(RECORDS FOR THE TASK)
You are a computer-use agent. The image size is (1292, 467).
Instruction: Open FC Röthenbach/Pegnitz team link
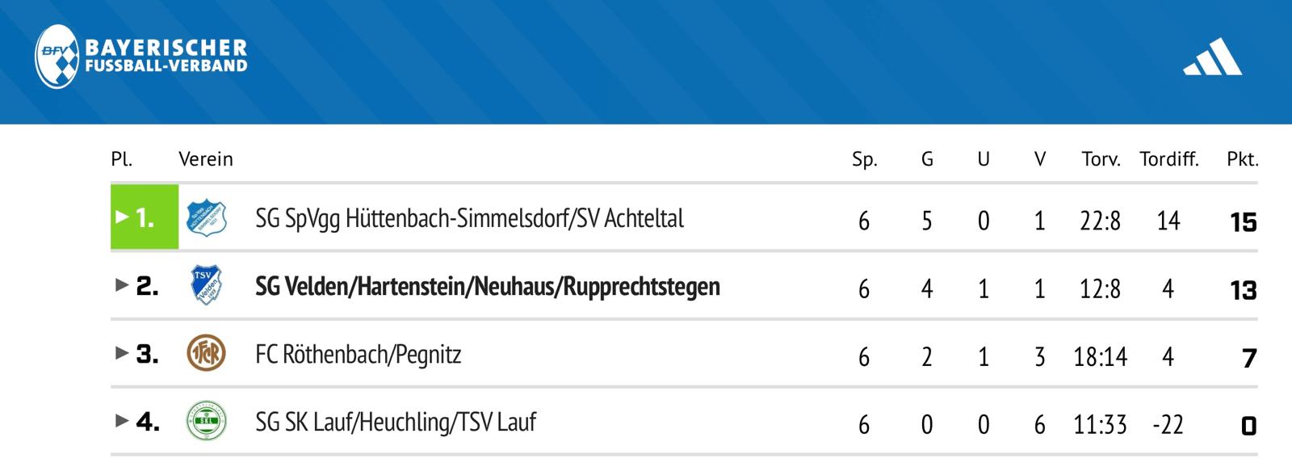[359, 354]
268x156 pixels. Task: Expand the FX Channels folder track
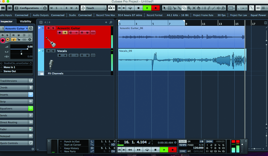pyautogui.click(x=41, y=73)
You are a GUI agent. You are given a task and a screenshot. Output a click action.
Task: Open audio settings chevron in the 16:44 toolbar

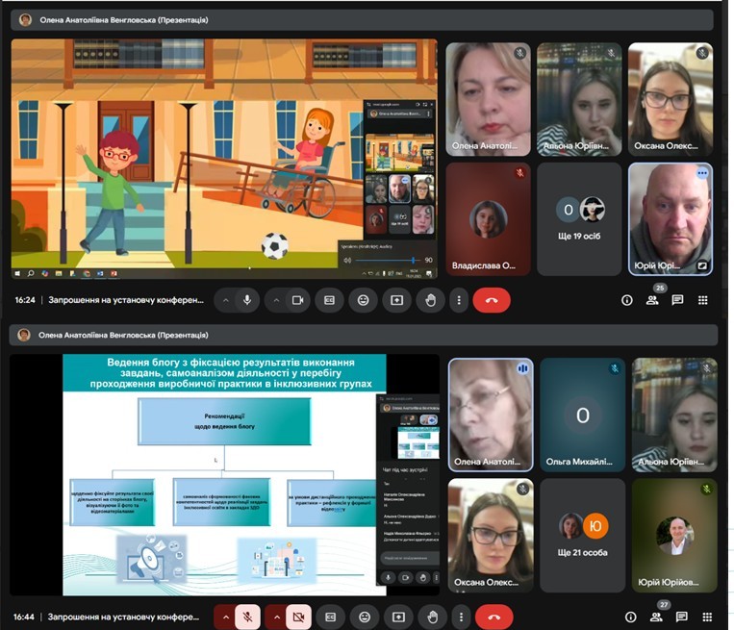(226, 617)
(End RECORDS FOR THE TASK)
Print every line of the material exactly as written, but drop the pictures.

SOLUTION –
You are a computer-use agent. The image size is (1292, 467).
Instruction: Open FC Röthenbach/Pegnitz team link
[359, 354]
268x156 pixels. Task: Expand the FX Channels folder track
pyautogui.click(x=41, y=73)
You are a GUI agent. You are given a task and a screenshot. Output a click action.
Task: Open audio settings chevron in the 16:44 toolbar

(226, 617)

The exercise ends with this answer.